“Annemin korkusundan korkuyorum.”
🔹 1. Arketipsel ve Travmatik Annelik Deneyimi
“Annemin korkusundan korkuyorum.”
Bu cümle, yalnızca bireysel bir duyguyu değil; aynı zamanda kolektif, nesiller arası aktarılan bir korku hafızasını da açığa çıkarır. Jung’a göre, anne arketipi yalnızca bireysel annenin temsili değil, doğanın besleyici ve yıkıcı tüm yönlerini kapsayan bir kolektif imgedir. Jung bu konuda şöyle der:
“Anne arketipi hem koruyucudur hem yutucudur; hem yaşam verir hem yaşamı geri alır. İmgeleri, tanrıçalar ve canavarlar arasında salınır.”
(C.G. Jung, “Symbols of Transformation”)
Metinde anne, fiziksel olarak çocuğunu korumaya çalışırken, aslında kendi içselleştirdiği korku figürünü –ya da kendi gölge imgelerini– çocuğa aktarır. Bu aktarım, Freud sonrası psikanalizin önemli bir kuramcısı olan Sándor Ferenczi’nin “travmanın aktarımı” kavramıyla derinden örtüşür. Ferenczi, ebeveynin çözülmemiş travmasının çocuğa sözel olmayan yollardan (dokunma, mimik, sessizlik) geçtiğini ve çocuğun kendi duygularını bastırarak ebeveynin travmasını taşıyıcılığa başladığını belirtir:
“Çocuk, sevdiği ebeveyni anlamak ve onu korumak için kendi travmasını bastırır ve onun travmasının taşıyıcısı olur.”
*(Ferenczi, “Confusion of Tongues between the Adults and the Child”) *
Burada çocuk, yalnızca annenin korkularının hedefi değildir; aynı zamanda o korkuların taşıyıcısı ve düzenleyicisidir. Metindeki şu satırlar bu durumu dramatik biçimde betimler:
“Eğer beni ayrılmaya çalışırken yakalarsa bana korku verir. Ağzından, gözlerinden, sözlerinden, ben de bu korkuya bağlı olana kadar vücudunu tutma biçimlerinden bana dökülür.”

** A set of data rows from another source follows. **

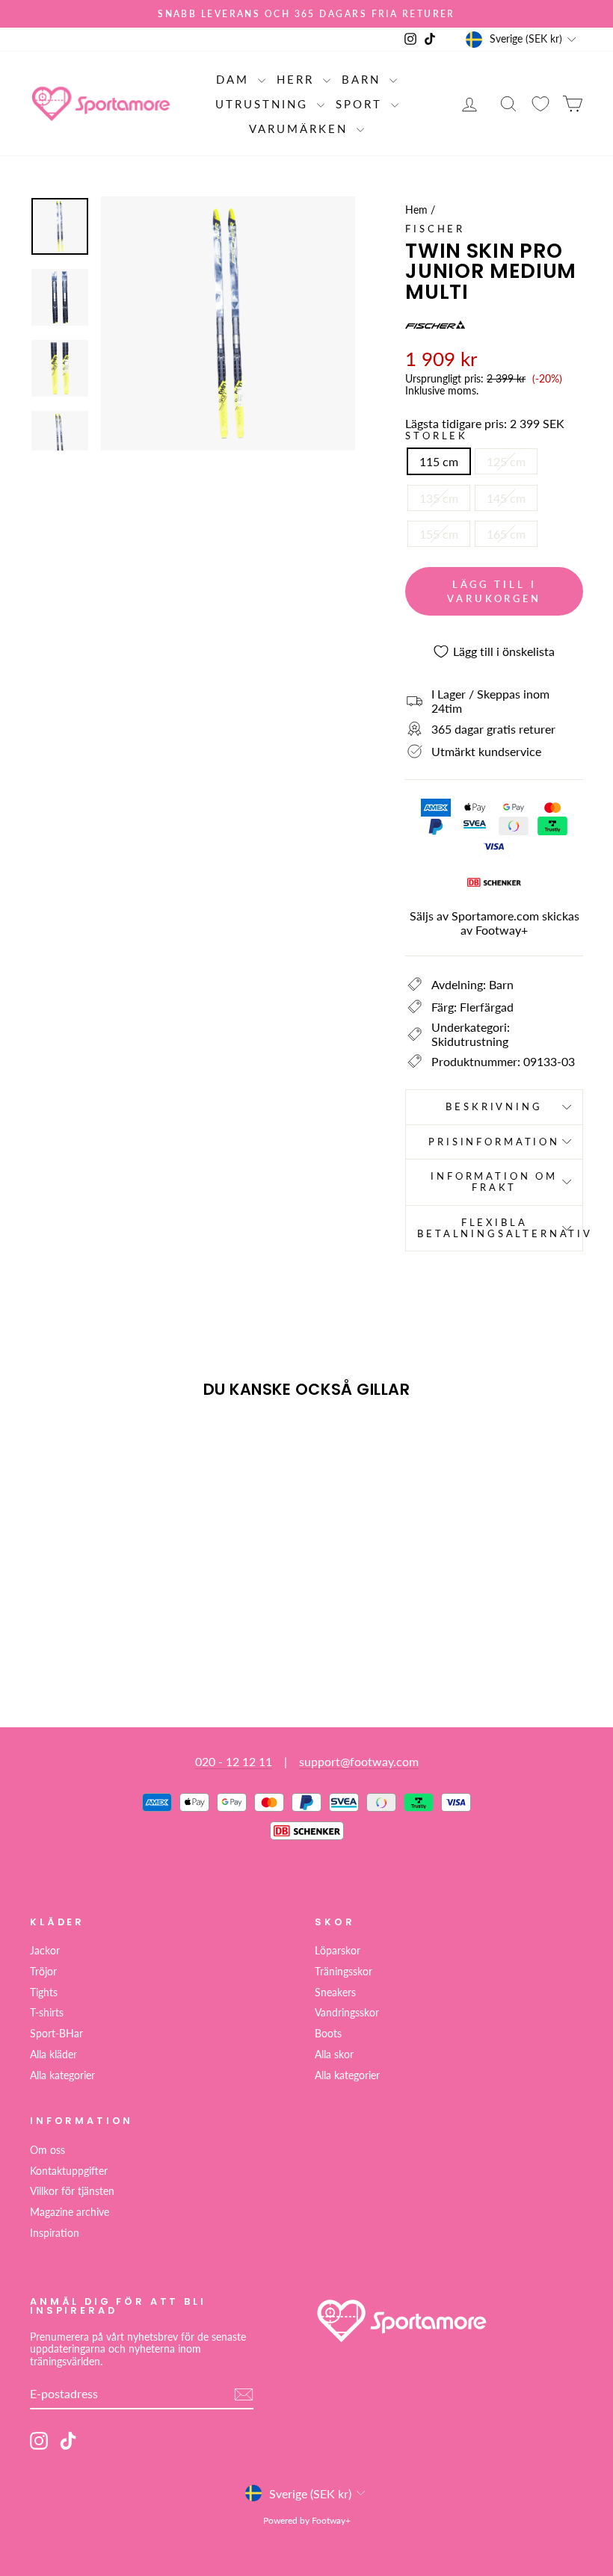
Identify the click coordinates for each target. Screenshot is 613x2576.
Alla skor (334, 2055)
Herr (298, 79)
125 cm (506, 461)
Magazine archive (69, 2212)
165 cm (506, 534)
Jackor (45, 1951)
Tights (44, 1992)
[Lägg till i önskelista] (48, 1453)
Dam (235, 79)
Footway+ (501, 930)
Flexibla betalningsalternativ (500, 1227)
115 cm (438, 461)
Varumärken (301, 128)
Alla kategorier (62, 2075)
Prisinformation (494, 1142)
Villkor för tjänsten (72, 2191)
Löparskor (337, 1951)
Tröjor (43, 1972)
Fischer (435, 229)
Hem (416, 210)
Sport (361, 104)
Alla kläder (53, 2055)
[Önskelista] (540, 103)
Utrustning (264, 104)
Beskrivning (494, 1106)
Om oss (47, 2150)
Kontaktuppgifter (69, 2171)
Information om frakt (494, 1181)
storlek (436, 436)
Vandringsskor (347, 2013)
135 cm (438, 498)
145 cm (506, 498)
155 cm (438, 534)
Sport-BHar (56, 2034)
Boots (328, 2034)
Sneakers (335, 1992)
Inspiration (54, 2233)
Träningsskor (343, 1972)
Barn (364, 79)
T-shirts (47, 2013)
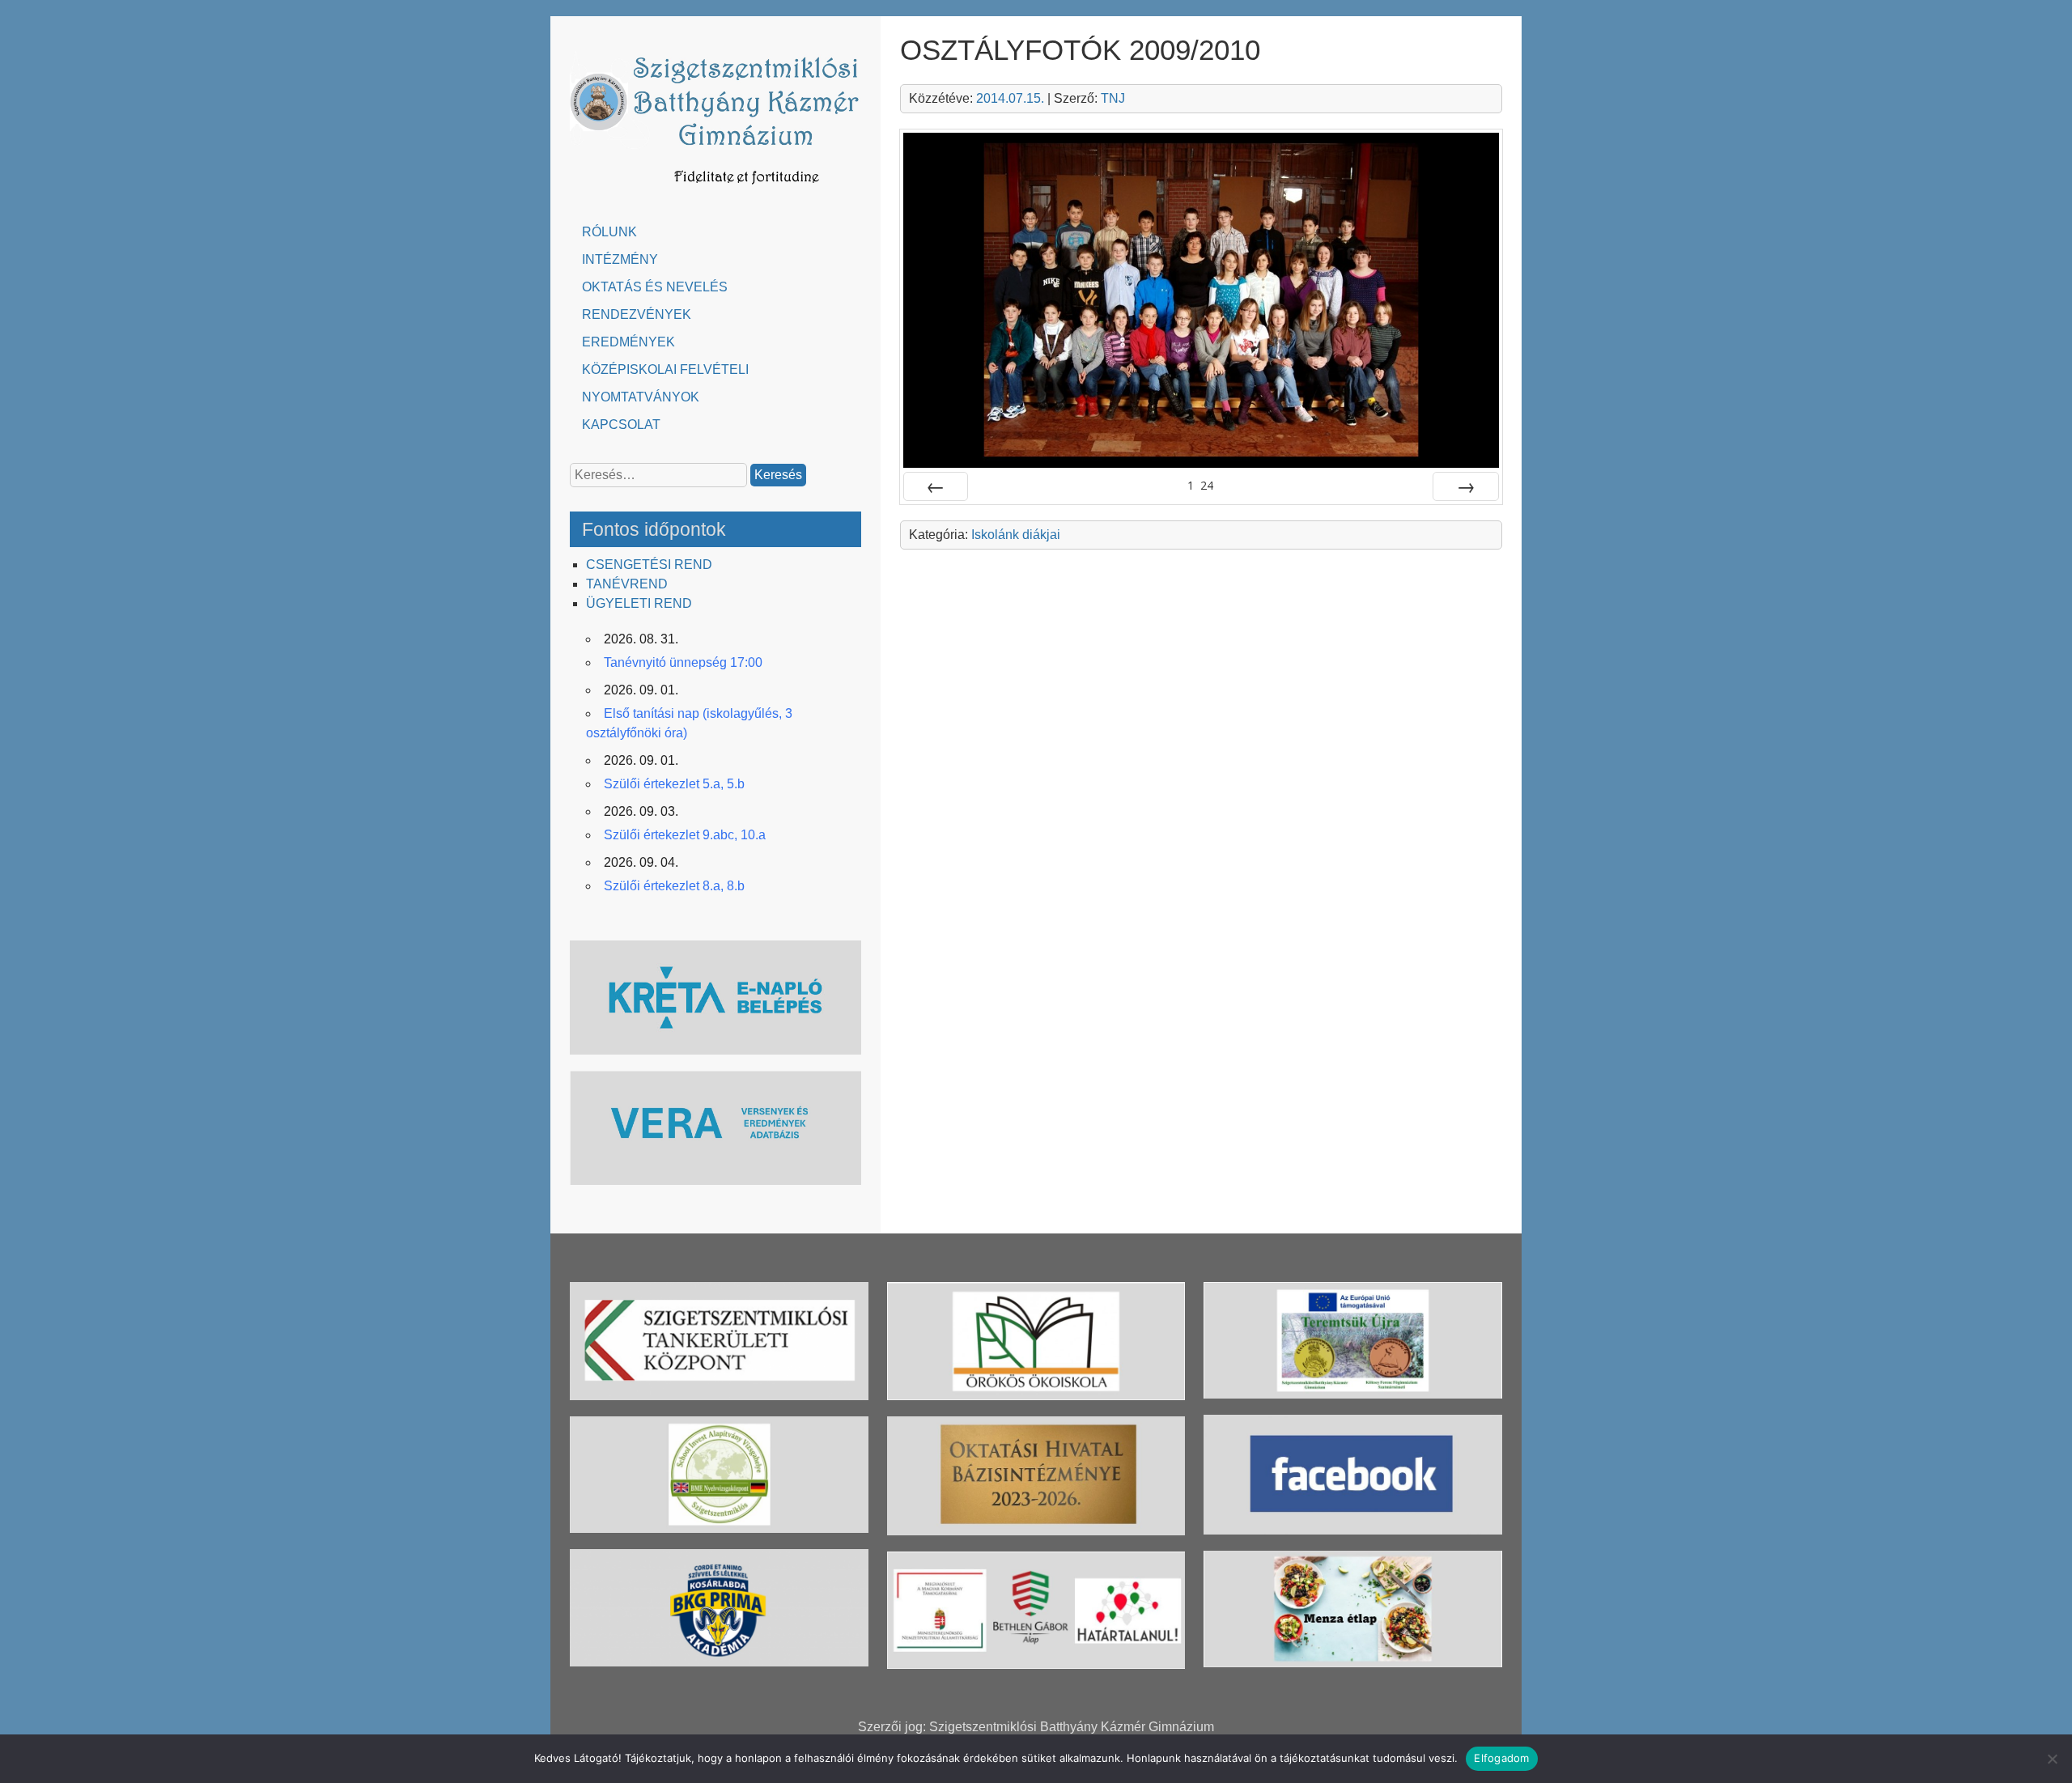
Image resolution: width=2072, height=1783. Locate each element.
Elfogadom (1501, 1757)
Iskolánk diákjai (1015, 534)
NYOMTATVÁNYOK (640, 397)
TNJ (1113, 98)
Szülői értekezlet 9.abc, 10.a (685, 835)
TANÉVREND (627, 584)
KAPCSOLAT (621, 424)
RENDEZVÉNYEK (636, 314)
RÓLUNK (609, 232)
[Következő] (1466, 486)
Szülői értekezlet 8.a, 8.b (674, 886)
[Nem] (2052, 1759)
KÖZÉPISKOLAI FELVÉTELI (665, 369)
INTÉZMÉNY (620, 259)
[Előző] (935, 486)
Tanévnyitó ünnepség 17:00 (683, 662)
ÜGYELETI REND (639, 603)
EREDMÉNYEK (628, 342)
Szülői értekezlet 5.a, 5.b (674, 784)
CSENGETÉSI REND (649, 564)
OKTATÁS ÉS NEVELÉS (655, 287)
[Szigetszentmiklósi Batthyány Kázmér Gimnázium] (715, 192)
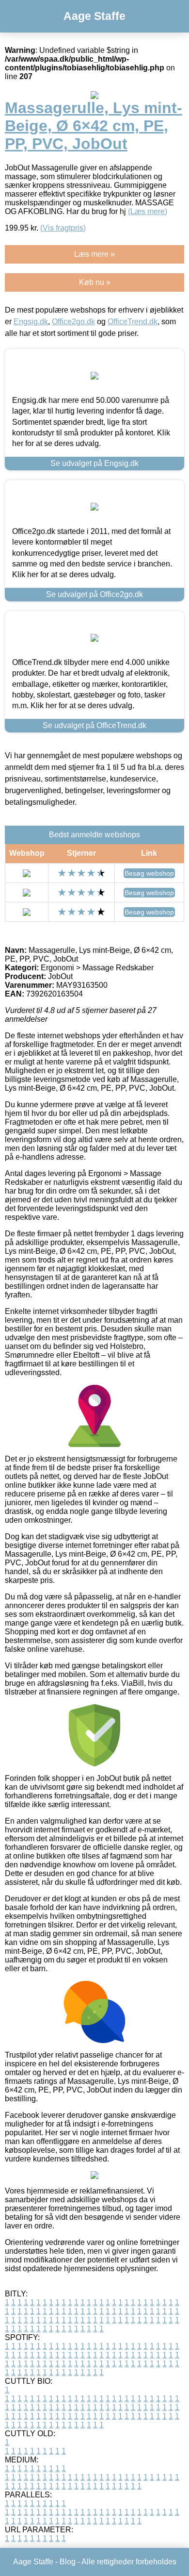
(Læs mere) (147, 211)
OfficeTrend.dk (133, 321)
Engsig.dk (31, 321)
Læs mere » (94, 254)
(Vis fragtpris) (63, 228)
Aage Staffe (94, 16)
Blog (68, 2562)
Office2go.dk (73, 321)
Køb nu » (94, 282)
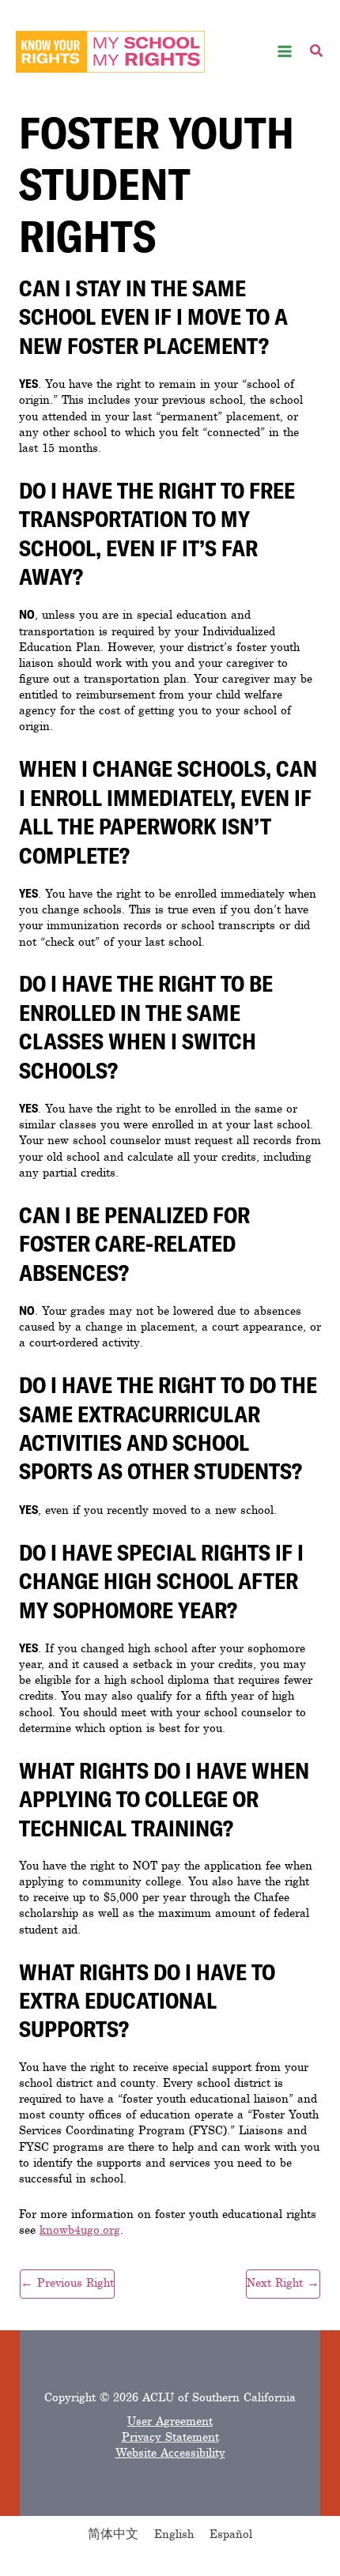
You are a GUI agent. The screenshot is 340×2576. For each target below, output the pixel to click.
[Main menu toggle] (285, 52)
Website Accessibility (170, 2453)
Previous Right (67, 2283)
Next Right (283, 2283)
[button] (317, 53)
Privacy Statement (170, 2437)
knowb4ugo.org (80, 2230)
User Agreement (170, 2421)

Bu cümlede bedenin, bir iletim aygıtına dönüştüğü görülür. Anne yalnızca sözcüklerle değil, dokunuşla, beden diliyle ve varlığıyla korkuyu aktarır. Bu, Jessica Benjamin’in “duygulanımsal aktarım” kavramıyla da örtüşür. Benjamin, anne-çocuk ilişkisinde annenin düzenlenememiş duygularının çocuğun gelişen benliğine nüfuz ettiğini söyler:
“Kadınlar, kendi baskılanmışlıklarını çocuklarına aktarmaya zorlandıkları patriyarkal koşullar altında çocuklarıyla olan ilişkilerinde hem sevgi hem kontrol yoluyla onları şekillendirir.”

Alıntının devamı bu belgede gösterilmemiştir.